Disseminated Ureaplasma infection as a cause of fatal hyperammonemia in humans

Affiliations
Case Reports

Disseminated Ureaplasma infection as a cause of fatal hyperammonemia in humans

Ankit Bharat et al. Sci Transl Med. .

Abstract

Hyperammonemia syndrome is a fatal complication affecting immunosuppressed patients. Frequently refractory to treatment, it is characterized by progressive elevations in serum ammonia of unknown etiology, ultimately leading to cerebral edema and death. In mammals, ammonia produced during amino acid metabolism is primarily cleared through the hepatic production of urea, which is eliminated in the kidney. Ureaplasma species, commensals of the urogenital tract, are Mollicutes dependent on urea hydrolysis to ammonia and carbon dioxide for energy production. We hypothesized that systemic infection with Ureaplasma species might pose a unique challenge to human ammonia metabolism by liberating free ammonia resulting in the hyperammonemia syndrome. We used polymerase chain reaction, specialized culture, and molecular resistance profiling to identify systemic Ureaplasma infection in lung transplant recipients with hyperammonemia syndrome, but did not detect it in any lung transplant recipients with normal ammonia concentrations.

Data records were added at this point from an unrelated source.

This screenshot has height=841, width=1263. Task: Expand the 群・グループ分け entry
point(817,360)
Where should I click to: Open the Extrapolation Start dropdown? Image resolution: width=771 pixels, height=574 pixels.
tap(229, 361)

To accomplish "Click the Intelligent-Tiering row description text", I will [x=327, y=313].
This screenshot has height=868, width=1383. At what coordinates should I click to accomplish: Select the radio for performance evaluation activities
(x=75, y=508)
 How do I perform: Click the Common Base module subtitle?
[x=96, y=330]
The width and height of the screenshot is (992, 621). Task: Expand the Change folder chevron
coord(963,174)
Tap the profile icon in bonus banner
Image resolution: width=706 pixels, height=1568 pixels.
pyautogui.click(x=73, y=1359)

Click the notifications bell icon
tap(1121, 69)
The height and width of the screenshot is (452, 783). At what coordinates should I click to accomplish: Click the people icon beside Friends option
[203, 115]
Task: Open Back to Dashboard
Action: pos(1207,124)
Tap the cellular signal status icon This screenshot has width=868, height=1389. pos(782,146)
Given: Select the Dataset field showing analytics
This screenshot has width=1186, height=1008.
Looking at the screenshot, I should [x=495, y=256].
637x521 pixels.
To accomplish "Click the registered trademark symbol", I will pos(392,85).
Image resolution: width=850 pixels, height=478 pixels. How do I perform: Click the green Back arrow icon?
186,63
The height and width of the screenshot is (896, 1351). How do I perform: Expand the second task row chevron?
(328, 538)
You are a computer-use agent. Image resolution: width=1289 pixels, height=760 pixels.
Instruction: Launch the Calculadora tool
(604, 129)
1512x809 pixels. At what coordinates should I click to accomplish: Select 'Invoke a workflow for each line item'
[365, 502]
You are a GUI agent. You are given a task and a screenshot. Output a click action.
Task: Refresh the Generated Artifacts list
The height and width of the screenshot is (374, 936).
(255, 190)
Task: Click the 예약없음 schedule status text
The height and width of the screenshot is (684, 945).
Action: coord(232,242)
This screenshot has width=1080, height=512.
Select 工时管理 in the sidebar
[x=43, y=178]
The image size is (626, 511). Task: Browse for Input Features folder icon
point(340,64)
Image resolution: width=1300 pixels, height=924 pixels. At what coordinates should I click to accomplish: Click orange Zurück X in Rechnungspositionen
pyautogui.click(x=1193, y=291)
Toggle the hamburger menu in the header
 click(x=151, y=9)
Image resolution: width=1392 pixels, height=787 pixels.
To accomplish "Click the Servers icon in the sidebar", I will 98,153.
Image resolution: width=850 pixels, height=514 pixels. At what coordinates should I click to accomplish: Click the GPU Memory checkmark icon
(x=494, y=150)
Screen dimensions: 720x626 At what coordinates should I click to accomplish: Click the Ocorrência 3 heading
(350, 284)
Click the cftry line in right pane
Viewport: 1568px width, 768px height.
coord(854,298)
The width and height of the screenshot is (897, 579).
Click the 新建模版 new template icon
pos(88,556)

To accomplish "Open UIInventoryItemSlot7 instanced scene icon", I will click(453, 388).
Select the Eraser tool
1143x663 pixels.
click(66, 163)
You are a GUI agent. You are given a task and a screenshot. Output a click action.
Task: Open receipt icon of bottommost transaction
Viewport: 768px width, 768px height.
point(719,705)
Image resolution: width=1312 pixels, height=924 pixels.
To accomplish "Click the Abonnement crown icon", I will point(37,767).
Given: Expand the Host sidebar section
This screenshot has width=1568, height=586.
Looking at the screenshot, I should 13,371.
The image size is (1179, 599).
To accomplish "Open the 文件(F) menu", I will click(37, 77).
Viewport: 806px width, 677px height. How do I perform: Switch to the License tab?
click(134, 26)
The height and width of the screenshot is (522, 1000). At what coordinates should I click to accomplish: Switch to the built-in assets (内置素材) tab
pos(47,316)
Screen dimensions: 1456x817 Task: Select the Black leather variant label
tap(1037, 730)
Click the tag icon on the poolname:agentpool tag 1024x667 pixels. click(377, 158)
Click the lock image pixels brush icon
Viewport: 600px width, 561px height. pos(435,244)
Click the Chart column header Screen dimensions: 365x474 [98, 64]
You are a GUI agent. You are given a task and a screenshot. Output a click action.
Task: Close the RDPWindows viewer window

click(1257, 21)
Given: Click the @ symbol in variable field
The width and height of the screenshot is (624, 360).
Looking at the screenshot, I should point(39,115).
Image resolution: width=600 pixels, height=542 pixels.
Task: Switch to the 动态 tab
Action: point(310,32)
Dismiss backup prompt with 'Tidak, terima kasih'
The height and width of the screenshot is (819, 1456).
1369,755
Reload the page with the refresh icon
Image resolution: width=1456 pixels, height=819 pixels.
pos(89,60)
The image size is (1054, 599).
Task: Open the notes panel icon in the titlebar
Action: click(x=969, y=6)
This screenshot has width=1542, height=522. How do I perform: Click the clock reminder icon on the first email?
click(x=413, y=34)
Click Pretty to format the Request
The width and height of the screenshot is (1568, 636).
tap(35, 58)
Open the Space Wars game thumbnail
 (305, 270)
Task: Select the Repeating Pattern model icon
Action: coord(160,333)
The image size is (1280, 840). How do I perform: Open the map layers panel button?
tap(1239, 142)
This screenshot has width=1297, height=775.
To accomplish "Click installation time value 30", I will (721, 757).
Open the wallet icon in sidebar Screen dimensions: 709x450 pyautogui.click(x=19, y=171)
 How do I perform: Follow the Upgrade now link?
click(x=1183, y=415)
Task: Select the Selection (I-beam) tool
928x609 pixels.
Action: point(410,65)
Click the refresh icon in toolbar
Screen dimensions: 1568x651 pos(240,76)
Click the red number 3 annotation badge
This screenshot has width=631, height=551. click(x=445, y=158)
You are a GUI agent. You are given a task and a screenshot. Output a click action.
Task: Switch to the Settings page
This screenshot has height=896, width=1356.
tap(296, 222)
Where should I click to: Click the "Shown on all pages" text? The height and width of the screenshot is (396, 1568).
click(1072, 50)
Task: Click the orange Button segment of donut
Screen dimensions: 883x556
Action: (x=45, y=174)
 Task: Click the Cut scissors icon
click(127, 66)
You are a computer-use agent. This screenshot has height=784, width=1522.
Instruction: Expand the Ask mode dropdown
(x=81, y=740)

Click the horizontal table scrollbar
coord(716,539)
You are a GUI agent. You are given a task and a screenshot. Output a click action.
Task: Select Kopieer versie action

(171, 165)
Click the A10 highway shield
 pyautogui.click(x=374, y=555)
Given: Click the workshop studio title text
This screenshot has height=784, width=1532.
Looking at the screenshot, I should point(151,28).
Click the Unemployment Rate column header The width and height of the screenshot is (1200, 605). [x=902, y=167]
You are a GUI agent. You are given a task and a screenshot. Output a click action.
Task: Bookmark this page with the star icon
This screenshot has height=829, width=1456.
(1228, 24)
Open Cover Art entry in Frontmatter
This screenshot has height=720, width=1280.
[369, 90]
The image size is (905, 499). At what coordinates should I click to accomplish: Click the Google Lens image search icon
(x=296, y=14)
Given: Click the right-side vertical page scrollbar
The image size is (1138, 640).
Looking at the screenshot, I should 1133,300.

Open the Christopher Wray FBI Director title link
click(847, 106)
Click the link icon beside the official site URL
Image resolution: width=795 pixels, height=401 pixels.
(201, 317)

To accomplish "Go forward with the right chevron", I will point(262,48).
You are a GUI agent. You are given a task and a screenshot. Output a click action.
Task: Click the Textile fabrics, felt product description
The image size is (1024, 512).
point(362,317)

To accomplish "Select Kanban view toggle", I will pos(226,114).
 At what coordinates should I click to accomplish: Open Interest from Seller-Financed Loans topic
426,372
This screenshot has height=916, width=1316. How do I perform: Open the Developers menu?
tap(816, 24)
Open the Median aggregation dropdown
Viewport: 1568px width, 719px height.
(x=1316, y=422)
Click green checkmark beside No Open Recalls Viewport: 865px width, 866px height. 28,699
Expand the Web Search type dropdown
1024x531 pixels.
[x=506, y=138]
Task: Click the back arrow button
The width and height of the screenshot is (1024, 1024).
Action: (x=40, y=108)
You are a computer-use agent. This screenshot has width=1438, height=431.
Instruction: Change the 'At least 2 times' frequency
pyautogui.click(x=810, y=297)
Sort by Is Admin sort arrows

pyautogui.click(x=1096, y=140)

Administration of Ureaplasma-directed antimicrobials to patients with hyperammonemia syndrome resulted in biochemical and clinical resolution of the disorder. Relapse in one patient was accompanied by recurrent Ureaplasma bacteremia with antimicrobial resistance. Our results provide evidence supporting a causal relationship between Ureaplasma infection and hyperammonemia, suggesting a need to test for this organism and provide empiric antimicrobial treatment while awaiting microbiological confirmation.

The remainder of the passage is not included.